- Task details
Take the records below and extract, word for word, the lines from the one containing "You are a GUI" through the final line, inclusive. Omit pictures.

[Source records]
┄┄┄┄┄┄┄┄┄┄┄┄┄┄┄┄┄┄┄┄

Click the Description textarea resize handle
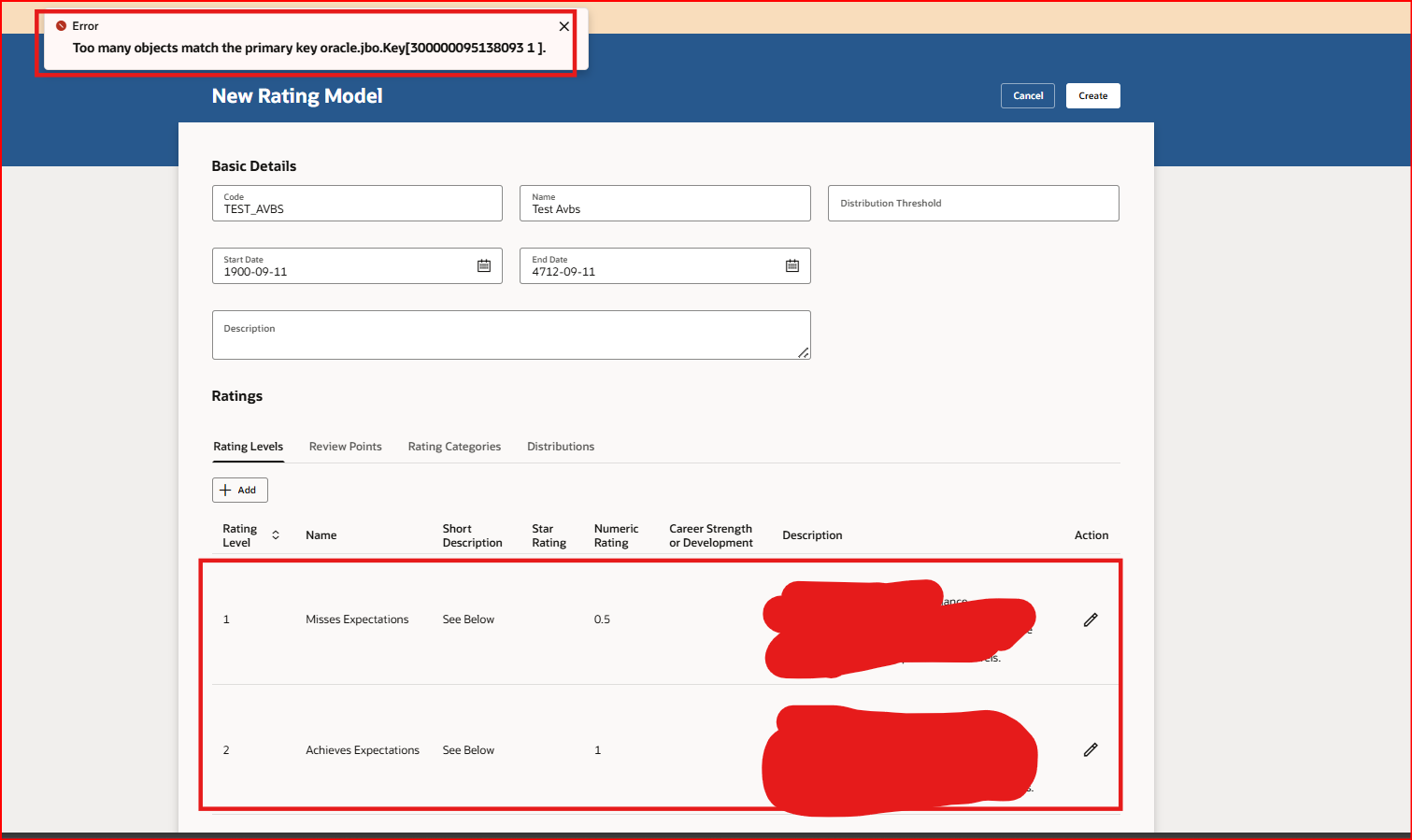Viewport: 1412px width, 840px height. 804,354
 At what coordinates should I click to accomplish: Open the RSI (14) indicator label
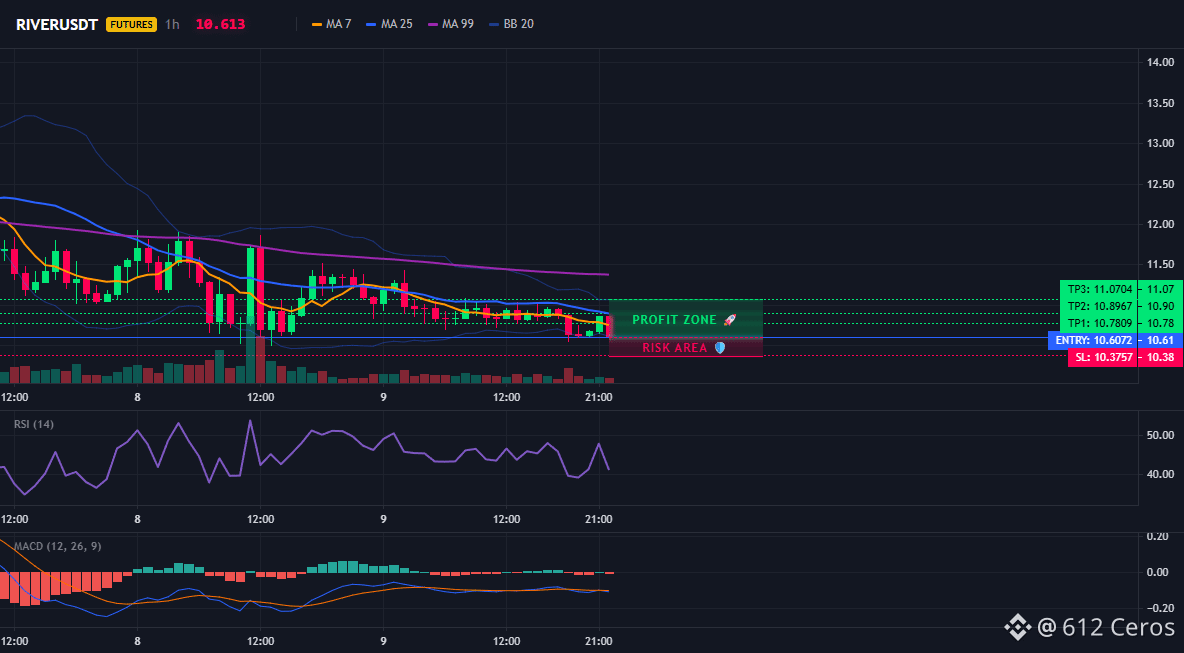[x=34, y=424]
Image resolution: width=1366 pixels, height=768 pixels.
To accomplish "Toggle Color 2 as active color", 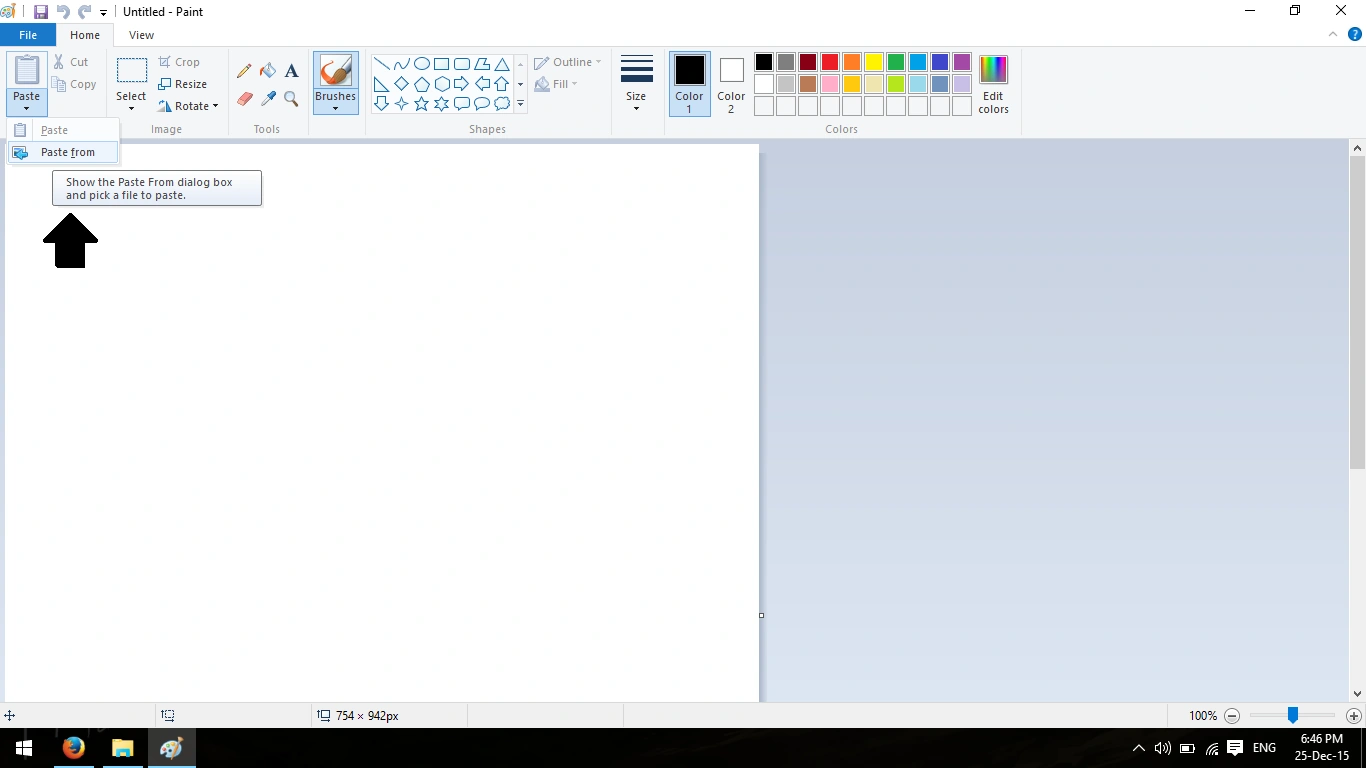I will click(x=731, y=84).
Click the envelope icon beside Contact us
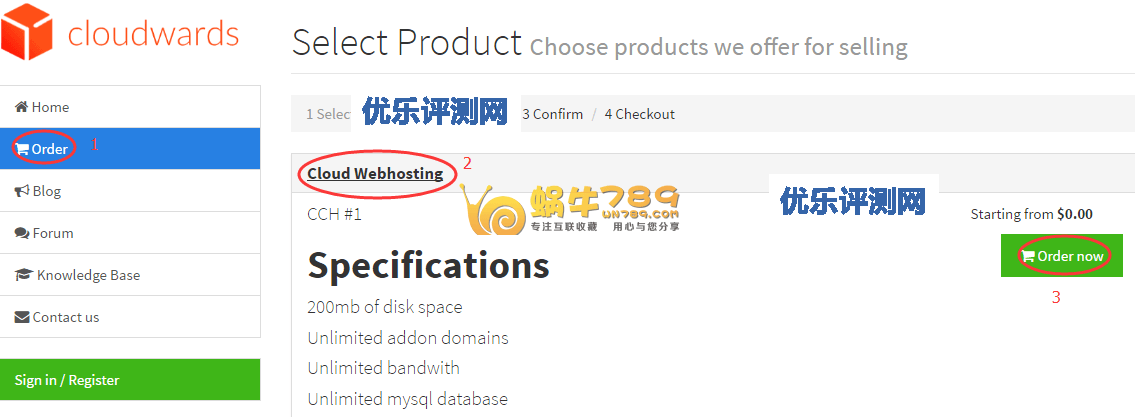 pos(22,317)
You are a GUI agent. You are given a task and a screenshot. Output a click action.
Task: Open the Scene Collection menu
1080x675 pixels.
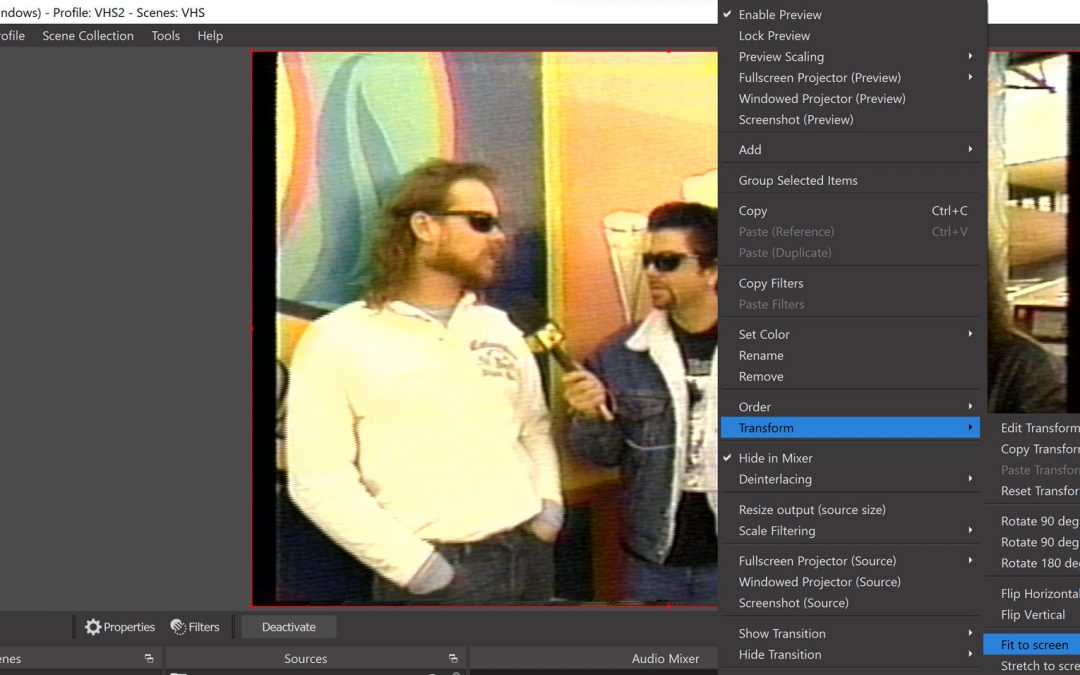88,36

┄┄┄┄┄┄┄┄┄┄┄┄┄┄┄┄┄┄┄┄

- Answer section
You are a GUI agent. You are given a task and a screenshot. Output a click action.
Task: Open the Scene Collection menu
1080x675 pixels.
88,36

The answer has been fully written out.